Woohoo! It's finally time to start modeling. Fit a DD regression using state and month as controls (similar to how we fit a DD regression using farm and month as controls in this week's material).

In [2]:
# TODO: fit a difference-in-differences model and interpret the results

# CHECK: depending on how you aggregate your data and which additional controls you include, your
# treatment effect should be ~329 (with a 95% CI of 48 to 610)

In [3]:
# TODO: convert this to a markdown cell and write a quick explanation of your model's results

## V. Cluster your standard errors
***

Given how we chose to aggregate our data, we should cluster our standard errors to see if that changes the precision of our estimated treatment effect.

Indeed, regardless of whether we fit our model at the customer- or state-level, it's common to cluster standard errors at the level of treatment (in this case, "state" is the level of treatment). It's also reasonable to try to-way clustering (e.g., at the state- _and_ month-level), although we don't need to worry about that for now.

The key thing to remember about clustering is that it helps us account for subtle correlations between observations.
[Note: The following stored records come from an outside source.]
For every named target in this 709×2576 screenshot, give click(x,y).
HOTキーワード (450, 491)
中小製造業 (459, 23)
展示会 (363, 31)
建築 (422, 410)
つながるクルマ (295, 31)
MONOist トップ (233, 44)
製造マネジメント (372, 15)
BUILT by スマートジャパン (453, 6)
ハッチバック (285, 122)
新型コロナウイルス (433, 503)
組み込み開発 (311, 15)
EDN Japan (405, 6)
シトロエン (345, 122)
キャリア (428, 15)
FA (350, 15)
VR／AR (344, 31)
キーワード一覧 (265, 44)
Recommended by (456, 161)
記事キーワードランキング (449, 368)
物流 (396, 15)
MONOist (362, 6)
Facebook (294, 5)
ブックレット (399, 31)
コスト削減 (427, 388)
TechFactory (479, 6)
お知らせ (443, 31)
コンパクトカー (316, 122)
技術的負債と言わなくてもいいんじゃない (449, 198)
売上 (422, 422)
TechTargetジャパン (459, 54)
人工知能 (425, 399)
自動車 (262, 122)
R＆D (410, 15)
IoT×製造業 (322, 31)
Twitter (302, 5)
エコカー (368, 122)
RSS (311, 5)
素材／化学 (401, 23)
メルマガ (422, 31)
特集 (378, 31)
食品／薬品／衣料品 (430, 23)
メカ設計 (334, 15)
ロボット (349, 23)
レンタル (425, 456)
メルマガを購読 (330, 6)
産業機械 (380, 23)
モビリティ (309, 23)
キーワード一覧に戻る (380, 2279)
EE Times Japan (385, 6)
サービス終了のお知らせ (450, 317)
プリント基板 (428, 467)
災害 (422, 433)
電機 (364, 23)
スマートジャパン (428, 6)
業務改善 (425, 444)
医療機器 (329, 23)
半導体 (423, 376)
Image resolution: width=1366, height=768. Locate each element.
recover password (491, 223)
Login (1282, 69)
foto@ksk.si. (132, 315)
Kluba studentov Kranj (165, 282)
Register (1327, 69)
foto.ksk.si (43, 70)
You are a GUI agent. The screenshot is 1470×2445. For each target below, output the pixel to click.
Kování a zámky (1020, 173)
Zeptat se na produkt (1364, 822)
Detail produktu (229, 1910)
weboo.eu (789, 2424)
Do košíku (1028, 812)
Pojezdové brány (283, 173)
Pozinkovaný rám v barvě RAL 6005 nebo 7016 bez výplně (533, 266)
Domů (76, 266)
Even if we account for state-level effects by including `state` in our model, our within-state error terms could still be correlated (e.g., if the economy in one or two states randomly booms, it might encourage shoppers in that state to spend more).

Unfortunately, there is no "one-size fits-all" guidance about how to cluster your standard errors. (If you want a ton of detail, [this](https://cameron.econ.ucdavis.edu/research/Cameron_Miller_JHR_2015_February.pdf) is an excellent resource.) We personally like to try different justifiable clustering strategies and pick the most conservative (i.e., least precise).

In [17]:
# TODO: cluster your standard errors at the state-level
# CHECK: Your clustered standard errors should actually be lower than the
# unclustered versions — but remember: that can happen!

In [21]:
# TODO: pick the version that you feel most confident in

## VI. Tease out the causal mechanism by considering different outcome variables
***

In your analysis above, you likely use `amount` as your dependent variable. But there are other possible dependent variables we could consider, e.g., in-store sales or online sales.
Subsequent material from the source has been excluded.